Obesity, along with decreased concentrations of HDL-C, also causes HDL-C dysfunction. Recent studies have demonstrated that HDL-C may accelerate atherosclerotic carotid stenosis, which differs from the results of previous studies. Additionally, unlike HDL-C, which performs a normal function, the HDL-C extracted from the blood plasma of a patient with acute inflammation did not suppress monocyte chemotaxis. Some reports have shown that the antioxidation effect of HDL-C does not properly occur in obese patients. For instance, Sorrentino et al found that HDL-C separated from the blood plasma of type 2 diabetes patients showed significantly low endothelial protective activity. In addition, decreased cellular cholesterol efflux capacity was predicted as another major factor inducing cardiovasculocerebral diseases in obese patients. The cellular cholesterol efflux capacity was significantly low in adults with CAD compared with healthy adults. The mechanism of obesity involving HDL-C showed highly increased free fatty acid and very LDL. This in turn induces excessive activation of RCT, further accelerating HDL-C catabolism. Moreover, in obese patients, activation of the cholesterol ester transfer protein LCAT, liver lipid proteinase, and protein phospholipid transfer protein is also altered. A previous study suggested that obesity not only promotes the removal of ApoA-1, but also suppresses its expressed sequence at the cellular level, although this mechanism remains to be confirmed.

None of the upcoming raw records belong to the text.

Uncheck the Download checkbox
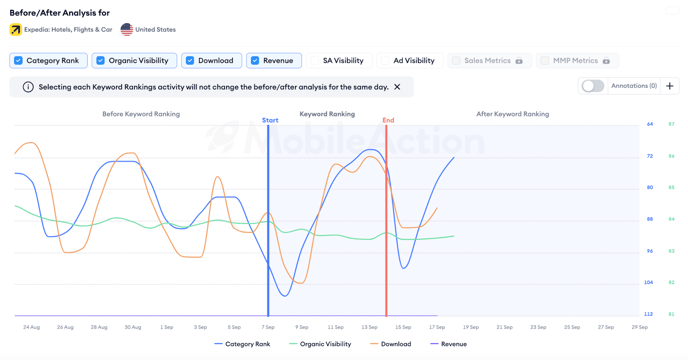The width and height of the screenshot is (688, 360). [x=190, y=61]
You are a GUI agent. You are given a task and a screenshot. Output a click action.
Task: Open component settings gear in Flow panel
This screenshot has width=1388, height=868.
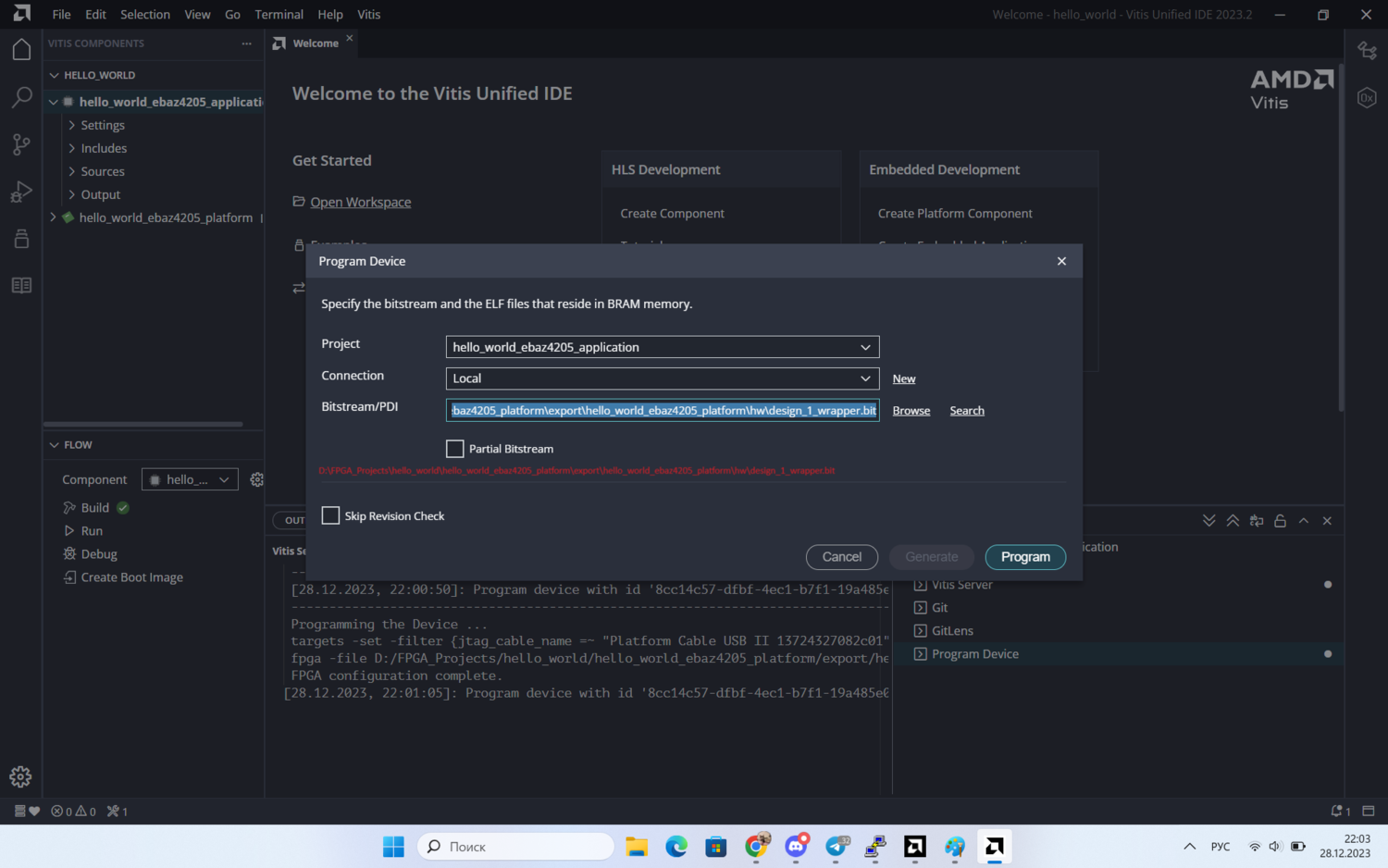(257, 479)
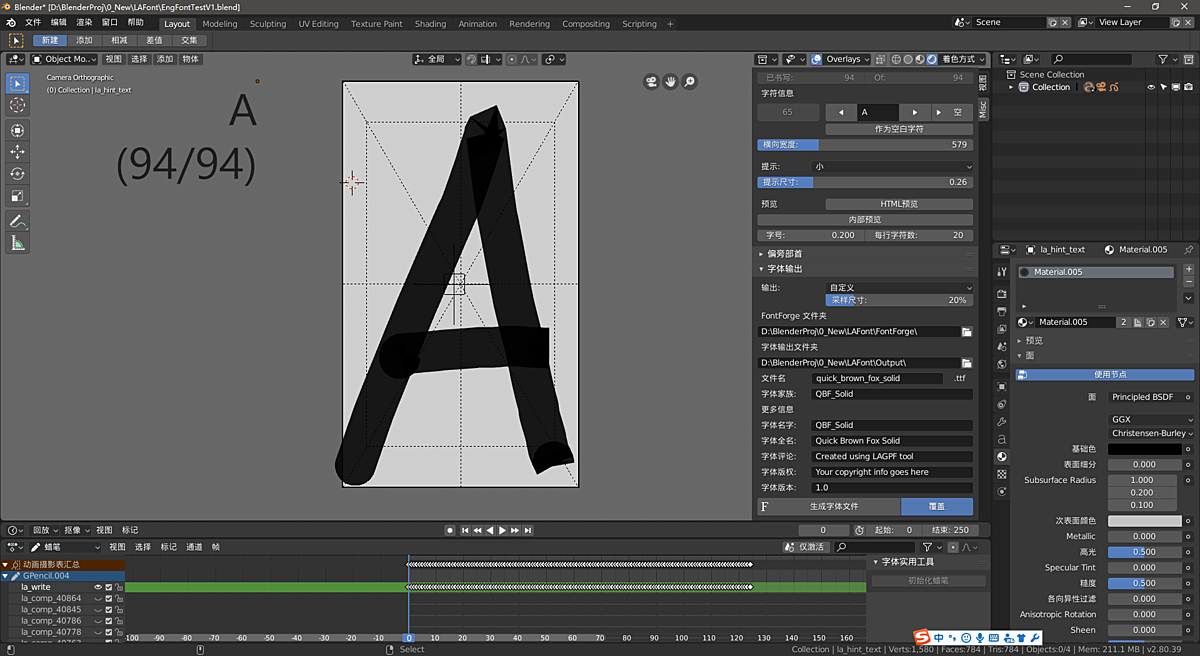Hide Collection using eye icon in outliner

coord(1151,88)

Effect of exercise training in HDL-C

HDL in athletes differed from that in ordinary individuals, showing a larger size and higher density. Thus, the quality of HDL is related to health. However, although HDL structure and function are related to cardiovascular diseases, few studies have examined postexercise training. According to the Aerobic Center Longitudinal Study, death rates due to cardiovascular disease and differences in fitness level are unrelated. However, strength fitness was found to be related to the risk of metabolic syndrome in males. Roberts et al showed increased HDL redox activity in an overweight training group compared with a nontraining group. Dysfunctional HDL was found to be low in the overweight training group, indicating that the risk of CHD from obesity stems from differences in strength fitness. Overweight or obese people typically show high levels of oxidized LDL, whereas those with high muscular strength show decreased levels of oxidized LDL. Da Silva et al reported that resistance exercises enhance LDL-C clearance, whereas Volkmann et al reported that dysfunctional HDL decreased after low-intensity exercise of patients with systemic lupus erythematosus. Therefore, metabolic syndrome and cardiovascular disease are highly attributed to dysfunctional HDL. The application of exercise programs is thought to be effective for reducing the risk of CHD by reinforcing the anti-inflammatory function of HDL.

Conclusion

Under normal conditions, HDL prevents the oxidization of LDL, whereas HDL undergoes structural alterations under pathological conditions such as oxidative stress, inflammation, and diabetes, which reduces the antiarteriosclerotic and anti-inflammatory functions. HDL can be transformed into various forms depending on the structure and components, and such dysfunctional HDL-C is closely related to CAD risk. The quantitative decrease or deformation of ApoA-1 is a major factor increasing dysfunctional HDL, demonstrating its antiarteriosclerotic and anti-inflammatory effects. Therefore, in order to utilize HDL to determine health information, analysis of the structure and components of HDL after the application of an exercise program should be combined with the analysis of HDL-C.

Conflicts of interest

The authors have no conflicts of interest to declare.